Aquella penumbra la desesperaba; necesitaba algo con qué alumbrarse. Se le ocurrió invocar un relámpago. Después de pasar una eterna y complicada noche en el Submundo, Helena se moría de sed y sabía que, con esa deshidratación tan severa, sus rayos eran más que inestables. Si no podía tener un control absoluto sobre su energía, los rayos podían explotar con tal fuerza que derrumbarían la cueva. El cesto protegía a Helena de cualquier arma, pero no de un mal criterio. El peso de las rocas la asfixiaría del mismo modo que el océano podía ahogarla.

—Helena. Corre —jadeó Orión—. Por favor.

El sonido de su voz la exasperaba, como cuando alguien arañaba una pizarra, pero al menos le indicaba su posición.

Se abalanzó sobre Orión y volvió a sentarse a horcajadas sobre él para inmovilizarlo entre las rodillas. El muchacho le agarró los antebrazos, impidiéndole así que le golpeara la cabeza. Mantenía a Helena sujeta por las muñecas. Forcejearon sumidos en aquella oscuridad.

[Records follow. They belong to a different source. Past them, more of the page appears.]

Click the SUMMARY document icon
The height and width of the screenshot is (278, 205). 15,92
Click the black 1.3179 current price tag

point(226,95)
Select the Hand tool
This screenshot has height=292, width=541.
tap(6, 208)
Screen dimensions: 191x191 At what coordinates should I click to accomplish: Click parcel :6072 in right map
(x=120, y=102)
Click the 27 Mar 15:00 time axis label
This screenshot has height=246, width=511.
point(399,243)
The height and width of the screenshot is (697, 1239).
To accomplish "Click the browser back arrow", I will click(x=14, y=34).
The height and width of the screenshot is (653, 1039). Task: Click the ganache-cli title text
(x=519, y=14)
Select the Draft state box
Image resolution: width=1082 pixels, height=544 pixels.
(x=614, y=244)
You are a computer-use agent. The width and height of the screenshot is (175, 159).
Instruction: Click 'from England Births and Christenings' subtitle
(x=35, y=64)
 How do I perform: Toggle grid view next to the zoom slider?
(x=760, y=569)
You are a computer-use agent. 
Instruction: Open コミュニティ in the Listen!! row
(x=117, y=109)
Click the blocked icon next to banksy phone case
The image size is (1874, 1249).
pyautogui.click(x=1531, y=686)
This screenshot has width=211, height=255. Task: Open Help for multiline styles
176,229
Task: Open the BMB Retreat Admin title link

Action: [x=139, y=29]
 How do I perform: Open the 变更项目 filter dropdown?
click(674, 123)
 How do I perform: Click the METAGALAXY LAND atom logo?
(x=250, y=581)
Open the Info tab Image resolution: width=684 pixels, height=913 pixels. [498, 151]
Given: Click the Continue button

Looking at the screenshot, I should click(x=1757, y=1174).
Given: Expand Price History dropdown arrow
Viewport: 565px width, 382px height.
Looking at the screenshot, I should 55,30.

De repente, ella notó una tercera mano, tan frágil y suave como una brisa de aire, pero, sin lugar a dudas, de Orión. Y le rozó el pecho. La joven sacudió la cabeza convulsamente, impactada y atónita ante aquel misterioso brazo.

Con una dulzura infinita, Orión atravesó la ropa de Helena con su tercera mano, hasta alcanzar su piel y después sus huesos. Rasgó las ramificaciones de los nerviosos atrapados en la columna vertebral y después posó la mano en ese punto detrás del esternón, donde nacían todas las risas (el mismo punto que tanto le dolía desde que había perdido a Lucas).

Aunque sabía que el órgano de su pecho no era el responsable de sus emociones, tenía la extraña impresión de que Orión tenía entre su mano invisible el centro de su corazón.

Se quedó inmóvil, conmocionada por esa nueva sensación. Orión, todavía atrapado bajo sus rodillas, se incorporó. Tan solo unos milímetros separaban sus rostros.

—No tenemos que hacernos daño, Helena —susurró.

Los labios de Orión acariciaron la tez de Helena, justo entre el lóbulo de la oreja y la mandíbula. A ella se le puso la piel de gallina de inmediato. Lo único que quería era rozar la boca de Orión con los dedos. Relajó los puños y se deshizo de aquella postura combativa. En aquella absoluta negrura, Helena palpó la cabeza de Orión y al fin pasó las palmas de las manos sobre sus cálidos y musculosos hombros.

En su interior, Orión dobló su tercera mano y extendió los dedos. Notó una sensación en las cuatro extremidades y, por último, el quinto dedo alcanzó la cabeza.

—Jamás podría hacerte daño —susurró mientras le acariciaba la espalda y las caderas con sus verdaderas manos.

—No sé qué me estás haciendo —musitó Helena, casi sin pronunciar las palabras, pues no quería gruñir, sollozar o gritar. No sabía si el roce interior de Orión era la experiencia más increíble que jamás había sentido o un gesto tan íntimo que convertía el placer en dolor—. Pero tampoco puedo hacerte daño.

—¡No pueden!

Un insistente susurro emanaba por el laberinto de cuevas. El murmullo en seguida se convirtió en gritos coléricos. Las furiosas estaban frenéticas, en un estado de agitación extrema y, por primera vez, tocaron a Helena.

Las tres parcas golpeaban su frente húmeda contra la espalda de Helena.

La joven notaba sus cuerpos cubiertos de ceniza en la nuca. Se tropezaron apropósito para arañarle la cara con sus uñas afiladas y tirarle del pelo para despegarla de Orión.

Las imágenes de cientos de asesinos que quedaron impunes de sus crímenes pasó por la mente de Helena.

—¡Mátale! ¡Mátale ahora! —ordenaban—. Todavía tiene una deuda con la casta de Atreo. ¡Haz que la pague con sangre!

Las furias no se cansaban de acongojarla. El corazón de Helena se deslizo de la mano invisible de Orión y se llenó de rabia y furia. La joven se enfureció aún más y le asestó un golpe con toda su fuerza, tratando de estrellar un puñetazo en la garganta de Orión.